* [SUPPLIED PASSAGE]:
◇ ◇ ◇ ◇

You are viewing a plain text version of this content. The canonical link for it is here.
Posted to issues@flink.apache.org by "Fabian Hueske (JIRA)" <ji...@apache.org> on 2018/01/11 08:21:00 UTC

[jira] [Commented] (FLINK-8405) Keyed State in broadcasted data steam.

    [ https://issues.apache.org/jira/browse/FLINK-8405?page=com.atlassian.jira.plugin.system.issuetabpanels:comment-tabpanel&focusedCommentId=16321848#comment-16321848 ] 

Fabian Hueske commented on FLINK-8405:
--------------------------------------

Connecting a keyed stream and a broadcasted stream is not supported, yet. See FLINK-3659
The reason why this is not supported is that the broadcasted input cannot access keyed state and the keyed input must not have write access to state from the broadcasted side. 
FLINK-3659 is targeted for the next release (Flink 1.5.0).

The book only describes keyed-keyed and forward-broadcast connection. However, it should have pointed out that keyed-broadcast is not supported at the moment.

[~mbarak] If you agree, would you close this issue as a duplicate of FLINK-3659?
Thanks.

> Keyed State in broadcasted data steam. 
> ---------------------------------------
>
>                 Key: FLINK-8405
>                 URL: https://issues.apache.org/jira/browse/FLINK-8405
>             Project: Flink
>          Issue Type: Bug
>            Reporter: Marek Barak
>
> Hi guys,
> I am trying to join 2 streams. Where the second stream is an codelist used by the first stream for enrichment. I followed the guide described here:
> https://www.safaribooksonline.com/library/view/stream-processing-with/9781491974285/ch04.html
> With the distinction that instead of having an local HashMap, i used MapState. This part is actually important since i want my state properly checkpointed in cases of a failure. I managed to reproduce the issue with the following code: 
> {code}
> import org.apache.flink.api.common.state.{MapState, MapStateDescriptor}
> import org.apache.flink.configuration.Configuration
> import org.apache.flink.streaming.api.functions.co.RichCoFlatMapFunction
> import org.apache.flink.streaming.api.scala.StreamExecutionEnvironment
> import org.apache.flink.streaming.util.StreamingMultipleProgramsTestBase
> import org.apache.flink.util.Collector
> import org.apache.flink.streaming.api.scala._
> import org.junit.{Test, Assert }
> class SimpleTest extends StreamingMultipleProgramsTestBase {
>   val env = StreamExecutionEnvironment.getExecutionEnvironment
>   case object StateMap extends RichCoFlatMapFunction[String, (String, Int), Int] {
>     var codeList: MapState[String,Int] = _
>     override def open(parameters: Configuration): Unit = {
>       codeList = getRuntimeContext.getMapState(
>         new MapStateDescriptor[String,Int]("test", classOf[String], classOf[Int])

◇ ◇ ◇ ◇

* [INFORMATION GIVEN]:
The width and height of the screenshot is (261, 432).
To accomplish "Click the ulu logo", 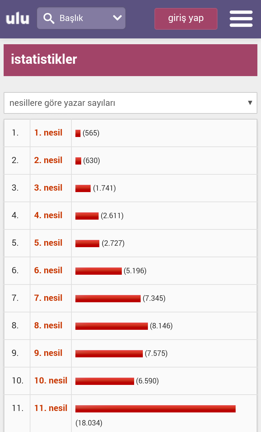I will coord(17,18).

◇ ◇ ◇ ◇

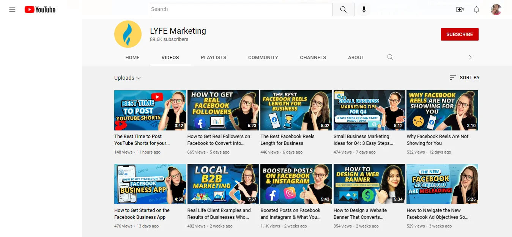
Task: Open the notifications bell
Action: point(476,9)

◇ ◇ ◇ ◇

* [EXERCISE TASK]: List each field name and its value from the quoted issue summary in the Flink issue comment. The records aren't needed for this.

* [EXPECTED ANSWER]:
- Key: FLINK-8405
- URL: https://issues.apache.org/jira/browse/FLINK-8405
- Project: Flink
- Issue Type: Bug
- Reporter: Marek Barak